CAMDEN, NJ — A Cherry Hill doctor in her 60s became the second presumptive positive case of COVID-19 in Camden County, officials announced Friday during a press conference.
Earlier in the day, Gov. Phil Murphy confirmed that there are 50 reported cases in the state.
“The patient traveled from Colorado to Philadelphia on March 7,” said Freeholder Director Louis Cappelli during the press conference at the Camden County Department of Health in Blackwood, NJ. "She's doing well, thankfully."
The patient, a Cherry Hill woman, began having symptoms two days earlier on March 5, officials said. She is now self-quarantined at her Cherry Hill home.
The woman, her husband and the friend she traveled with — who are the only known individuals to be exposed to the virus at this time — are all under quarantine.
County officials confirmed that the woman is a doctor with a private practice in another county — but did not reveal which county.
The presumptive positive results — which the CDC would still need to verify — were returned from a sample tested by the private lab Quest Diagnostics, Health Officer, Dr. Paschal Nwako told reporters.
Prior to March 5, Nwako said the woman did not show symptoms — nor was she contagious while practicing in South Jersey.
In Camden County, 10 individuals are under self-quarantine and 18 have completed self-quarantine.
As of Friday, six individuals have tested negative for the virus.
The first presumed positive case in the county, a Cherry Hill man, was confirmed last week.
That man has since been discharged from the hospital and is "doing well," Cappelli said.
Nwako said no students in Camden County have tested positive for COVID-19 but Cappelli said to "take that with a grain of salt."
"When Dr. Paschal says we have no students with this virus, we mean no students that we know who have been tested," said Cappelli. "In Camden County, only nine people have been tested so far. I can guarantee you not one of them is a student."
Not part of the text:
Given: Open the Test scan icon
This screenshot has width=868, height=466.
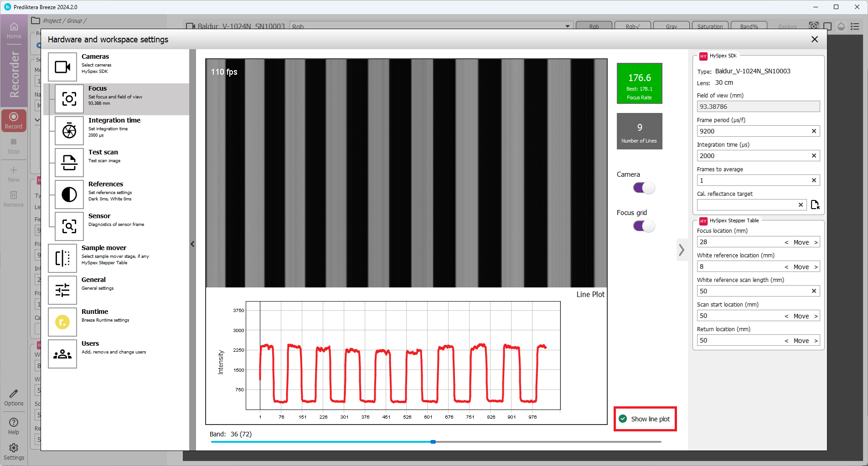Looking at the screenshot, I should click(x=69, y=163).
Cappelli expressed frustration over efforts beyond the county level — with far too rigorous protocols for residents to obtain tests.
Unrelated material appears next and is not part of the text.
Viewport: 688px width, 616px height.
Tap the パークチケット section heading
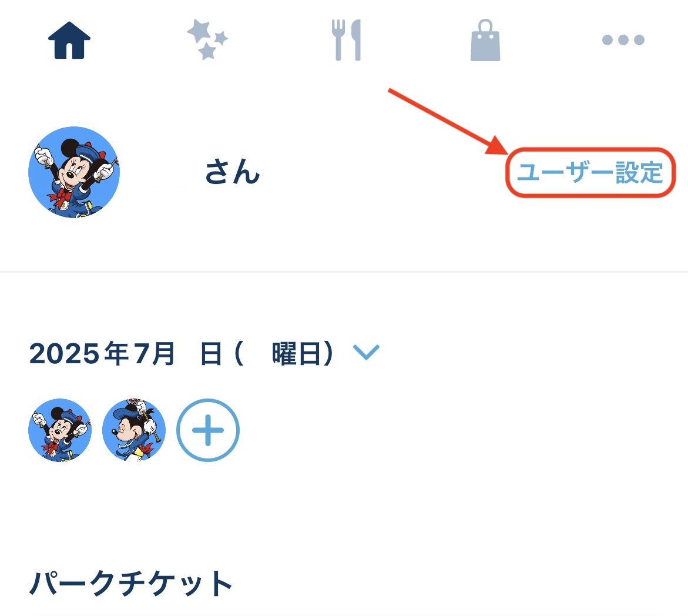[x=131, y=583]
"There are not an accurate number of tests for our residents," he said. "Based on the research I've seen, the battles on the frontline are really fought at the testing stations. The more people you test, the more you know who are positive and who are not positive."
Since the Cherry Hill woman was on a flight, officials said, the CDC would need to step into to further investigation.
The county said they have not received word over when the final test results — promised March 5 — would be returned from the CDC.
"The scary part of all this is the fact we don't have all the information we need to deal with this crisis," he said.
Cappelli could not offer recourse for businesses being impacted by residents' fearing leaving their homes. In addition, non-essential county employees have been asked to stay home.
Freeholder Carmen Rodriguez directed residents' questions on COVID-19 to the state’s dedicated coronavirus call center at (800) 962-1253 or (800) 222-1222.
Rodriguez, who is also liaison to the Department of Health and Human Services, said “It is important to take this threat seriously, but it is also critical that each of us respond appropriately."
Rodriguez also advised against stockpiling food, water and large quantities of face masks.